Man’s 4th Best Ho$pital

Man’s 4th Best Ho$pital

By

Leonard Zwelling

For internists of a certain age, there is a book more important than any textbook of medicine ever was or will be. The age includes those who trained at academic medical centers in the 1960s and 1970s. The book is The House of God by Samuel Shem (real name, Dr. Stephen J. Bergman). Why is this book so important?

Let me illustrate with a story. In 1976, when I was an intern at Duke Hospital, I was trying to convey to my father, a civilian (a non-doctor), what it was I did and what my world was like. After all, my parents had made many sacrifices to get me into that short white coat and white pair of pants (plus bow tie).
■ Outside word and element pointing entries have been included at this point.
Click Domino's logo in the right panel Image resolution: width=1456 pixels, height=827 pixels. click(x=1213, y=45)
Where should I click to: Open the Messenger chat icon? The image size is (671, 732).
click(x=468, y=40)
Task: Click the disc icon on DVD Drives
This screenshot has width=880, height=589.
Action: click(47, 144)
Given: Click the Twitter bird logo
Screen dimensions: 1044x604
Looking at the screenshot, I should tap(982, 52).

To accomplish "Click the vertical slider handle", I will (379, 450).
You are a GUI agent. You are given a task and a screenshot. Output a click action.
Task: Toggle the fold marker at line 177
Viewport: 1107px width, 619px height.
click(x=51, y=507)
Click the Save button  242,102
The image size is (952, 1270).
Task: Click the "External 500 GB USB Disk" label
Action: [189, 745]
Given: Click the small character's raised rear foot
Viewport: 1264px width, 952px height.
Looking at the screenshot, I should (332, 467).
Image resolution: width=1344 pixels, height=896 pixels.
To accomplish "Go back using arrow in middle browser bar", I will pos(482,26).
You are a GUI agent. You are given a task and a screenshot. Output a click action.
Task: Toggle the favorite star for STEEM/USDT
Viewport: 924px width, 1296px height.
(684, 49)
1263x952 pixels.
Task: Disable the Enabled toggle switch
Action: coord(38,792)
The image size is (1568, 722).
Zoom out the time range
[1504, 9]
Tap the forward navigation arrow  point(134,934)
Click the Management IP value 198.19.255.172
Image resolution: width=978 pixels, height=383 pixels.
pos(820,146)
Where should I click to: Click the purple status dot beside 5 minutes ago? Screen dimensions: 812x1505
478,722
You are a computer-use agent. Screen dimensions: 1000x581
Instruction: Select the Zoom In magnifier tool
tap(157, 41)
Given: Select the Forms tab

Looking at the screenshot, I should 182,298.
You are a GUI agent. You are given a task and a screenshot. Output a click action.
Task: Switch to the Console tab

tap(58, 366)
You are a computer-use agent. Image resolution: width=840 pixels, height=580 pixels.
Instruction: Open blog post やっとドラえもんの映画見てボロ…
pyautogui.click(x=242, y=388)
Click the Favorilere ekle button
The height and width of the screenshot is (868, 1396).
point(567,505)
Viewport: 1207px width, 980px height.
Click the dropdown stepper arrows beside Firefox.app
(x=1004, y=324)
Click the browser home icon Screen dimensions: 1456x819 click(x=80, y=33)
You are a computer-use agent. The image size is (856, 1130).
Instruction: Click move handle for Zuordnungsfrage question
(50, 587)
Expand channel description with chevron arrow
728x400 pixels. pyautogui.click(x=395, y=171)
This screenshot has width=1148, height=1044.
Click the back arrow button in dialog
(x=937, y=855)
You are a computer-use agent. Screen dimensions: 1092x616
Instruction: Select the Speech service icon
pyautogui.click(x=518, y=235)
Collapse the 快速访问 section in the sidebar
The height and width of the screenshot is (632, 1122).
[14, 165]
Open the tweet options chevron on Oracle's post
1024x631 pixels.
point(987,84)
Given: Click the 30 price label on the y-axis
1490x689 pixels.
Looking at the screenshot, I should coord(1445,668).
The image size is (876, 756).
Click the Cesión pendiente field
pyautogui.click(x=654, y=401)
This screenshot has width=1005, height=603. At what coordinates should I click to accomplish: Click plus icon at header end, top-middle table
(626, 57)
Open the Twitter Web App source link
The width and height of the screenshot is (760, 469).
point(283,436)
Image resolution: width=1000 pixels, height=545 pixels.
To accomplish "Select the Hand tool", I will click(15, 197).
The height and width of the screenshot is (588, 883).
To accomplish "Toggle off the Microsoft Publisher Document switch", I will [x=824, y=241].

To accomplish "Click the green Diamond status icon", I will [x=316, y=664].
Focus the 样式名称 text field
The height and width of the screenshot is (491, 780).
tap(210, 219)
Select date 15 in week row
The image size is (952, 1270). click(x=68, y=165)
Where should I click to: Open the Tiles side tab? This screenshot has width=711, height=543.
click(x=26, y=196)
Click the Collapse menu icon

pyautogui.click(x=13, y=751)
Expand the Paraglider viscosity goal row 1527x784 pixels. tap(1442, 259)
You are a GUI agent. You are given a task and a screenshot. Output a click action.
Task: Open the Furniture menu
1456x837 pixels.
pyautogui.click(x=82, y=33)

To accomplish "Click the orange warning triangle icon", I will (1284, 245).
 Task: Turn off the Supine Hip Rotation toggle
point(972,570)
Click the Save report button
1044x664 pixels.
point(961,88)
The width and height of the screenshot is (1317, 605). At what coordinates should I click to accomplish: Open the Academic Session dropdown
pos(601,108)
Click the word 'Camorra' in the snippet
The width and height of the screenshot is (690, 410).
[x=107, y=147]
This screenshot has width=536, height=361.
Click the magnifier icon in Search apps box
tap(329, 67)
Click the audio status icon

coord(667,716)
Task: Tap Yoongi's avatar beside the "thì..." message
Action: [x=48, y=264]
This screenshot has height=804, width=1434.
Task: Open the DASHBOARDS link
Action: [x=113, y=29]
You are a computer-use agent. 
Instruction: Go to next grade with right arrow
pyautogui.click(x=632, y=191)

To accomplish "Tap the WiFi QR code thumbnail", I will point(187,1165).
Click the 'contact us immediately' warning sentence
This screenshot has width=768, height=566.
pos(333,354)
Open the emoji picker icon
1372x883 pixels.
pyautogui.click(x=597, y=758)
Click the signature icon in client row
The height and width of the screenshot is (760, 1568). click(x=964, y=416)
When they had taken me to Duke as a freshman undergraduate in 1966, they had parked on the wrong side of campus and we walked through the medical center to get to the main quad. Right then I told them I would be a doctor there some day. Well, I was, but what did that mean? I owed them an explanation.

My parents’ view of doctoring came from two places. First, there were their own encounters with the medical system of the time of which they, unfortunately, had had quite a few. For the most part, they looked upon doctors from the point of view of living patients—grateful for the mysteries of healing. They also saw doctors as depicted on television, whether that was Marcus Welby or Ben Casey. None of this had any resemblance to what I was experiencing wading through blood and other body fluids on the public wards of Duke Hospital.

Then, in 1978, I read The House of God. I sent my father a copy.

“Dad,” I told him on the phone, “this is the truth.”

He read the book. He was shocked.

“This is real?” he inquired.

“Oh, yes,” I said. And it was.

The House of God may be a satire in the vein of M*A*S*H and Catch-22, but it does do for medicine what those books did for the military. It told the human truth of the war that was going on between patients and doctors—patients trying to die and doctors longing for sleep.

Dr. Shem, after forty years, has written a sequel to The House of God. It is called Man’s 4th Best Ho$pital and every letter of the title matters, for this book is not about the war between doctors and patients. It is about the war between doctors allied with patients against the administrative world that controls medicine in 2020. It focuses on the corrupting effect of money, the scourge that is the electronic medical record, and the infiltration by business people into American academic medicine. In the end, it also addresses what to do about fixing this broken system that is American health care.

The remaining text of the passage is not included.